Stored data
___
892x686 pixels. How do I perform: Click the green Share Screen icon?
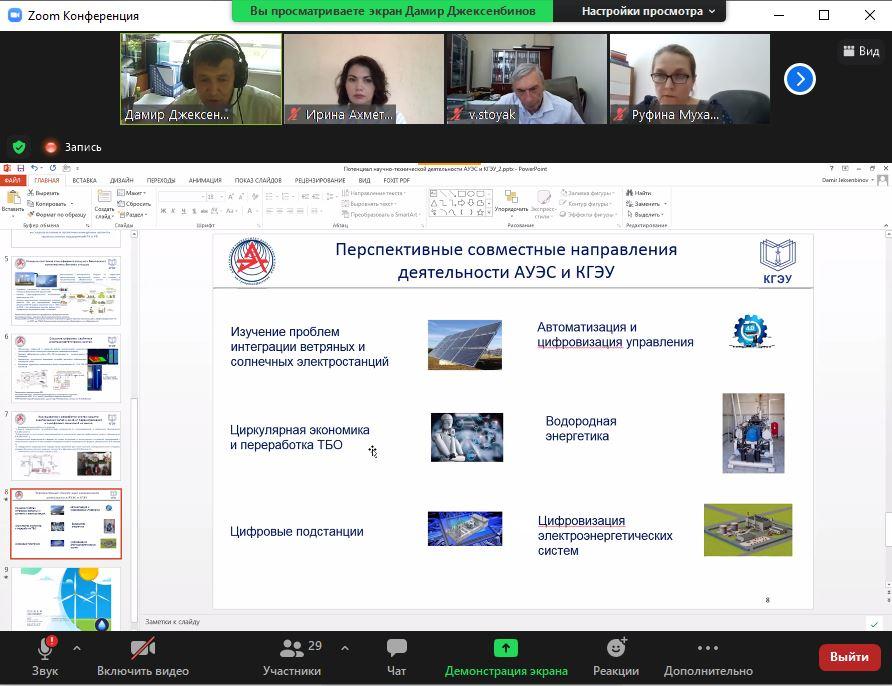[506, 649]

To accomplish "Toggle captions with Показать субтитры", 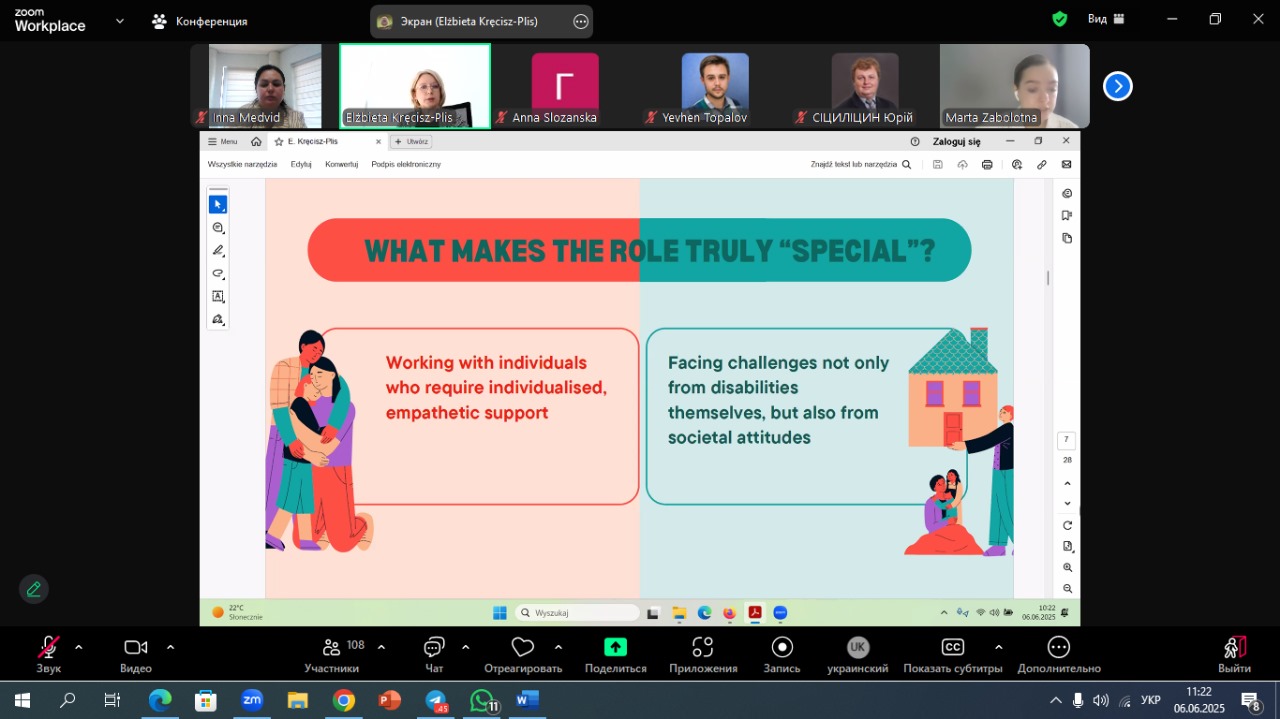I will click(953, 648).
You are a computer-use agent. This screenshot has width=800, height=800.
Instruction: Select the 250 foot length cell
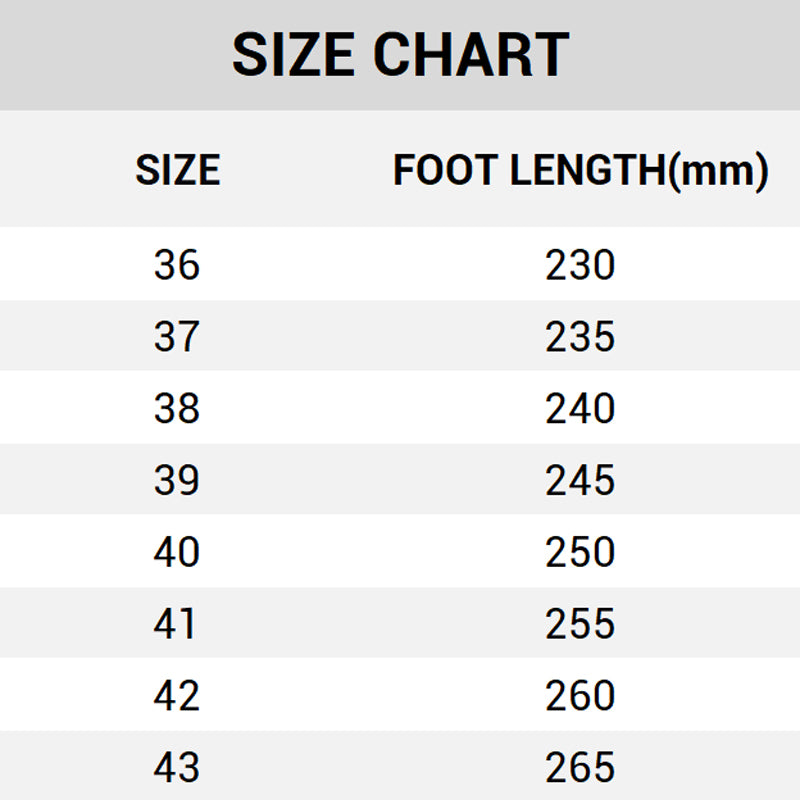click(x=580, y=552)
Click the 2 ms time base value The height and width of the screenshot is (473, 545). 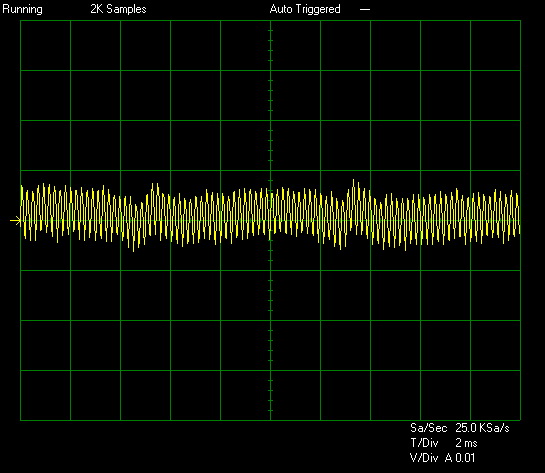point(466,443)
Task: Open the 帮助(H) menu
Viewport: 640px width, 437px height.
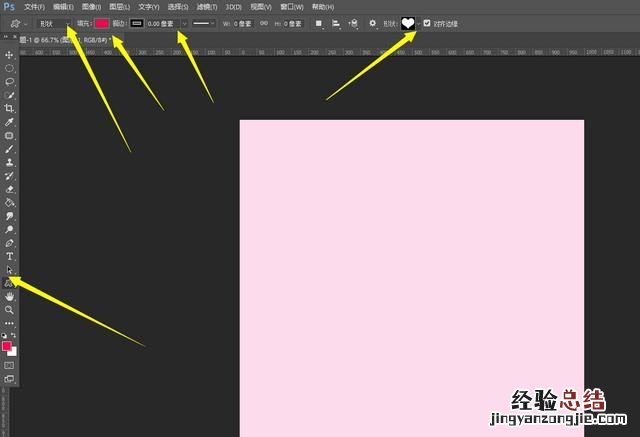Action: (323, 6)
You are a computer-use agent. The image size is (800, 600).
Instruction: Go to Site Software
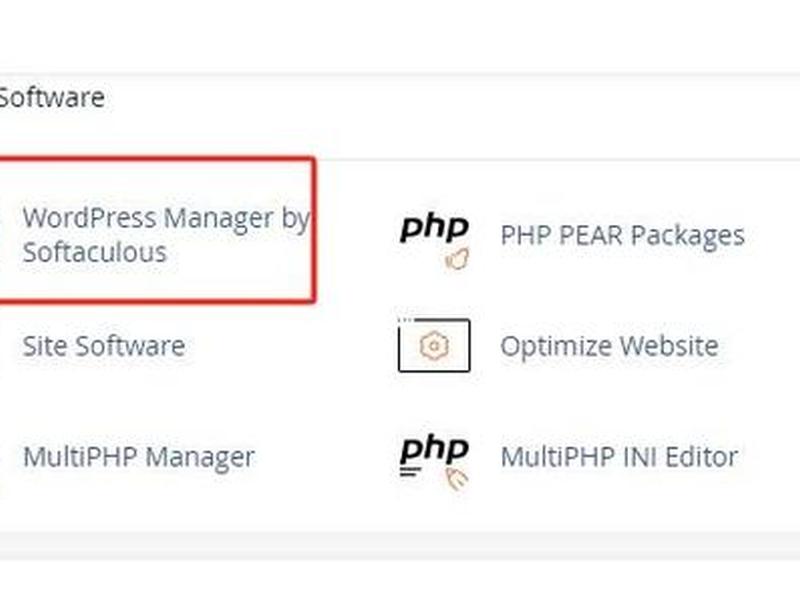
___
## Your instructions:
From the line containing "You are a computer-use agent. The" down to the end of the data above, reproduce each line exactly; no pictures.

## Problem solution:
You are a computer-use agent. The image size is (800, 600).
Instruction: Go to Site Software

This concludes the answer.